PROVIDED INFORMATION.
——————
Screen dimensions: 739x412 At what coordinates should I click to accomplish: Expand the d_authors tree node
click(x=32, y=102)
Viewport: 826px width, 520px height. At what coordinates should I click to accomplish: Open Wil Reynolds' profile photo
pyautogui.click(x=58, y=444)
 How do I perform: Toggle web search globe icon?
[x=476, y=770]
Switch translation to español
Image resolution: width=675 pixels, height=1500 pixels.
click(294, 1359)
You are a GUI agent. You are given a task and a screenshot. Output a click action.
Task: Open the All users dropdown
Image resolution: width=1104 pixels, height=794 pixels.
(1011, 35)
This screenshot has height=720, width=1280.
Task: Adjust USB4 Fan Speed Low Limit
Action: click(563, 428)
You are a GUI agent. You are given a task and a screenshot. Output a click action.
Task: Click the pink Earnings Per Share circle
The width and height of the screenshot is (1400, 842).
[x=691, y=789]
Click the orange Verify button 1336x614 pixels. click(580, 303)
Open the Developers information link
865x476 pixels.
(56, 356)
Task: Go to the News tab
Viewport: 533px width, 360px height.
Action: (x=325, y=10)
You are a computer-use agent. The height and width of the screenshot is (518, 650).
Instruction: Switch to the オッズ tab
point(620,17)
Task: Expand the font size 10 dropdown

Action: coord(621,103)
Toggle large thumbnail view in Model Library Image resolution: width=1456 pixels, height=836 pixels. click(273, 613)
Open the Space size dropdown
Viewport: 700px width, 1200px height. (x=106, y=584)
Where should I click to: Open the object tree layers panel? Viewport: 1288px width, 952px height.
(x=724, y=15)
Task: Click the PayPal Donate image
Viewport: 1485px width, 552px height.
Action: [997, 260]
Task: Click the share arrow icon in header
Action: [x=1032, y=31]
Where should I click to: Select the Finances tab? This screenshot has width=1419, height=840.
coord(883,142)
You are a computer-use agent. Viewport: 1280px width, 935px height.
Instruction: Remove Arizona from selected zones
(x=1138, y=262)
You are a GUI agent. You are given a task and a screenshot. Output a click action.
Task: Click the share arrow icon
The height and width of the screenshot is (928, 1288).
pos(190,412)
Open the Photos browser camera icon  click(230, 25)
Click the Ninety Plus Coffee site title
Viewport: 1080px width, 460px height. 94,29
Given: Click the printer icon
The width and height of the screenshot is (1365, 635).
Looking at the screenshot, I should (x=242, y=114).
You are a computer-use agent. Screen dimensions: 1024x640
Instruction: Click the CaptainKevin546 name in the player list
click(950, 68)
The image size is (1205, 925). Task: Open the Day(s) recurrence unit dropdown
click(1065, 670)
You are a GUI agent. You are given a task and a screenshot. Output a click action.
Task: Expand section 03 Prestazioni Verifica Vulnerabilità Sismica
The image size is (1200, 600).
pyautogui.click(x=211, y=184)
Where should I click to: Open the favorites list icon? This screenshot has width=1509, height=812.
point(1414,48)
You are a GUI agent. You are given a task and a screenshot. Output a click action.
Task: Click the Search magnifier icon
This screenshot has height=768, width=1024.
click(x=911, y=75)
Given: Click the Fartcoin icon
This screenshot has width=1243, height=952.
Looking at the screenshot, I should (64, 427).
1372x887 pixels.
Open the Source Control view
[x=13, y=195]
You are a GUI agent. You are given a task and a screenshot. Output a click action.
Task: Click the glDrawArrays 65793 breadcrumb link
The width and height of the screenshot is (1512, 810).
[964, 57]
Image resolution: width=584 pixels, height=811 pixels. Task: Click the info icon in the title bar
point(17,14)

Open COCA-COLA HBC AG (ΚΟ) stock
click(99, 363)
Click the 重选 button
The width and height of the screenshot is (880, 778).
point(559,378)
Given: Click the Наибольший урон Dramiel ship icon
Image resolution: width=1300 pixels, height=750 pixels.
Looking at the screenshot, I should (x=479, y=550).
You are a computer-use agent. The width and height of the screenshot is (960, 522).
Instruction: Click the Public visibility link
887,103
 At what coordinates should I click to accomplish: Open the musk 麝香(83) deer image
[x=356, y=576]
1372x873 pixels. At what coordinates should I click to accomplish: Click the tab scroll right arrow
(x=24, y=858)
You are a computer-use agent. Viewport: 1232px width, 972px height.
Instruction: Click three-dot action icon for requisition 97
——————
WORK TO COMPLETE. Rewrite the stretch from the start of the lines through the line containing "Viewport: 700px width, 1200px", changing "dropdown" to "menu" and leaving everything else as it is.

OUTPUT OF THE EXERCISE.
Screen dimensions: 739x412 At what coordinates should I click to accomplish: Expand the d_authors tree node
click(x=32, y=102)
Viewport: 826px width, 520px height. At what coordinates should I click to accomplish: Open Wil Reynolds' profile photo
pyautogui.click(x=58, y=444)
 How do I perform: Toggle web search globe icon?
[x=476, y=770]
Switch translation to español
Image resolution: width=675 pixels, height=1500 pixels.
click(294, 1359)
You are a GUI agent. You are given a task and a screenshot. Output a click action.
Task: Open the All users menu
Image resolution: width=1104 pixels, height=794 pixels.
(1011, 35)
This screenshot has height=720, width=1280.
Task: Adjust USB4 Fan Speed Low Limit
Action: click(563, 428)
You are a GUI agent. You are given a task and a screenshot. Output a click action.
Task: Click the pink Earnings Per Share circle
The width and height of the screenshot is (1400, 842).
[x=691, y=789]
Click the orange Verify button 1336x614 pixels. click(580, 303)
Open the Developers information link
865x476 pixels.
(56, 356)
Task: Go to the News tab
Viewport: 533px width, 360px height.
Action: (x=325, y=10)
You are a computer-use agent. The height and width of the screenshot is (518, 650).
Instruction: Switch to the オッズ tab
point(620,17)
Task: Expand the font size 10 menu

Action: coord(621,103)
Toggle large thumbnail view in Model Library Image resolution: width=1456 pixels, height=836 pixels. click(273, 613)
Open the Space size menu
Viewport: 700px width, 1200px height. (x=106, y=584)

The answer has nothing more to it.